The Communist Paradox

Mr Lee Kuan Yew's 8th radio broadcast on Sept 29, 1961, was titled The Communist Paradox. This is an excerpt of it from the book, The Battle For Merger:

"I want to explain this paradox, that the communists prefer Singapore still under British control but with the Internal Security Council abolished, to a Singapore independent with the rest of Malaya.

The most important reason why the communists prefer a Singapore still under British control to a Singapore as part of Malaya, is that with the British in control, their struggle for a communist Malaya can be camouflaged as an anti-colonial struggle.

But if they continue their struggle in a Singapore which is independent with the rest of Malaya, it is quite clearly a struggle not against colonialism, but against an independent elected government. Their object will then be obvious, that is to destroy an independent national government and to set up a communist government.

Moreover, when they are dealt with by the government, as they have been from time to time, it is far better for them to have a British colonial government take action against them than an independent elected Malayan government.

To be imprisoned by the British colonialists is to be a martyr, in the company of (India's) Mr (Jawaharlal) Nehru, (Ghana's) Dr (Kwame) Nkrumah, (Malawi's) Dr (Hastings Kamuzu) Banda and many other anti-colonial nationalists.

But to be locked up by Mr Nehru, Dr Nkrumah or (Egypt's) Colonel (Gamal Abdel) Nasser or the Tungku (Abdul Rahman of Malaysia) is an entirely different matter.

Mr Nehru, Dr Nkrumah, Col Nasser and the Tungku do not lock up nationalists, who are the real anti-colonialists.
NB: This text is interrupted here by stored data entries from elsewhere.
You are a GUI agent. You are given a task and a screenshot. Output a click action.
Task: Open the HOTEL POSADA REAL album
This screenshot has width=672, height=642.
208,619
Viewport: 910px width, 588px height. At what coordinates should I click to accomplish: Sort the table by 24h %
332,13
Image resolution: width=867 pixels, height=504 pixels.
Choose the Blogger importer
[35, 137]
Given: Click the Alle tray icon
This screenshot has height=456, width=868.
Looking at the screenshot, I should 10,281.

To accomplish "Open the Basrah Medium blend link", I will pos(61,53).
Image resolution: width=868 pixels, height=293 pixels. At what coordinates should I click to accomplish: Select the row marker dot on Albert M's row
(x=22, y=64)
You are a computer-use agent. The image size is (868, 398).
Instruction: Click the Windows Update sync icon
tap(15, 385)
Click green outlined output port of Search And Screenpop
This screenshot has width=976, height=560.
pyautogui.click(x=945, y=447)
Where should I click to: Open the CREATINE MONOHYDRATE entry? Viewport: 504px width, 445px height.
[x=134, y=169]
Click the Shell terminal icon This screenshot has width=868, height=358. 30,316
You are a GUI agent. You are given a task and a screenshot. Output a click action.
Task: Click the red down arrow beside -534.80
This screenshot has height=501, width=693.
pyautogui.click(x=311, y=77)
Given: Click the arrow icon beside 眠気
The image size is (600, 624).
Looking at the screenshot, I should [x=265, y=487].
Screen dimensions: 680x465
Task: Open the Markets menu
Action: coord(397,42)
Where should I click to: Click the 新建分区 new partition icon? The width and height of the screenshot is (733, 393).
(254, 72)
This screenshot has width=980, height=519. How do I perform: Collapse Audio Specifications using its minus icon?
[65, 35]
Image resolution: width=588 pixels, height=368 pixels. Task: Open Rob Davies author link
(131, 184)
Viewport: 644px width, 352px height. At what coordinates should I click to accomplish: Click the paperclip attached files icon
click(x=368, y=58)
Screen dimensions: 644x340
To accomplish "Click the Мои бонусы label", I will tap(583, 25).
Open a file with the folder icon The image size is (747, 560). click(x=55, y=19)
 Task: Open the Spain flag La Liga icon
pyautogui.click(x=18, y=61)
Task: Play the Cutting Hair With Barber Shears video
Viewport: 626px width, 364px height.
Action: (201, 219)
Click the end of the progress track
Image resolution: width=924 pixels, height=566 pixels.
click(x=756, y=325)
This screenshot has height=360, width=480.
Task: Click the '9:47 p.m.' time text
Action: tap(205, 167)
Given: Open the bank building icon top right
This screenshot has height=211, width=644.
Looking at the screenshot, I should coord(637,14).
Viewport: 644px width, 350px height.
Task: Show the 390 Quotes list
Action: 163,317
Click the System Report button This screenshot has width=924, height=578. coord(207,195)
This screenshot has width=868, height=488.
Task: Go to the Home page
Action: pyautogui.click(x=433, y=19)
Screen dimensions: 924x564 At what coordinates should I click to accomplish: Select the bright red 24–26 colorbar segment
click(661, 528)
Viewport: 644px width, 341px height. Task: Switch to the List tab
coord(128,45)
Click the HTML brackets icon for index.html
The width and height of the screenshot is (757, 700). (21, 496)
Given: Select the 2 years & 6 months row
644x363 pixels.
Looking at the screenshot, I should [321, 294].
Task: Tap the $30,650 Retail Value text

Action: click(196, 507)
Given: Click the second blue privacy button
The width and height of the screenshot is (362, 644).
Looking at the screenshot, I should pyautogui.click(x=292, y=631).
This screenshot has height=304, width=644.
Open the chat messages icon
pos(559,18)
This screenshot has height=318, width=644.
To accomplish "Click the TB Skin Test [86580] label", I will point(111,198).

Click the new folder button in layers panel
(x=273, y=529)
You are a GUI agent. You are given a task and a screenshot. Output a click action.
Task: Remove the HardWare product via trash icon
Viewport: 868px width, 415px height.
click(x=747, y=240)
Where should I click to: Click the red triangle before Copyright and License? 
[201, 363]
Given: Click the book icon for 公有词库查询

In fact, they welcome anti-colonial fighters who are nationalists to their ranks.

It is only those who are out to destroy the independence won by the nationalists and to supplant it with a totalitarian or communist government who are locked up by nationalist leaders like Nehru, Nkrumah, Nasser and the Tungku.

There is this added consideration.

If a communist is detained by the British, questions can be asked in the House of Commons in England, resolutions passed in anti-colonial conferences all over the world and speeches made by friendly delegates in the United Nations.

But if a communist is locked up by an independent nationalist government, there cannot be much noise or propaganda made out of it either here in Malaya, or in London, or in the United Nations, or in Belgrade and the other meeting places of the Afro-Asian nations. The Afro-Asian nations are concerned with protecting nationalists and not communists."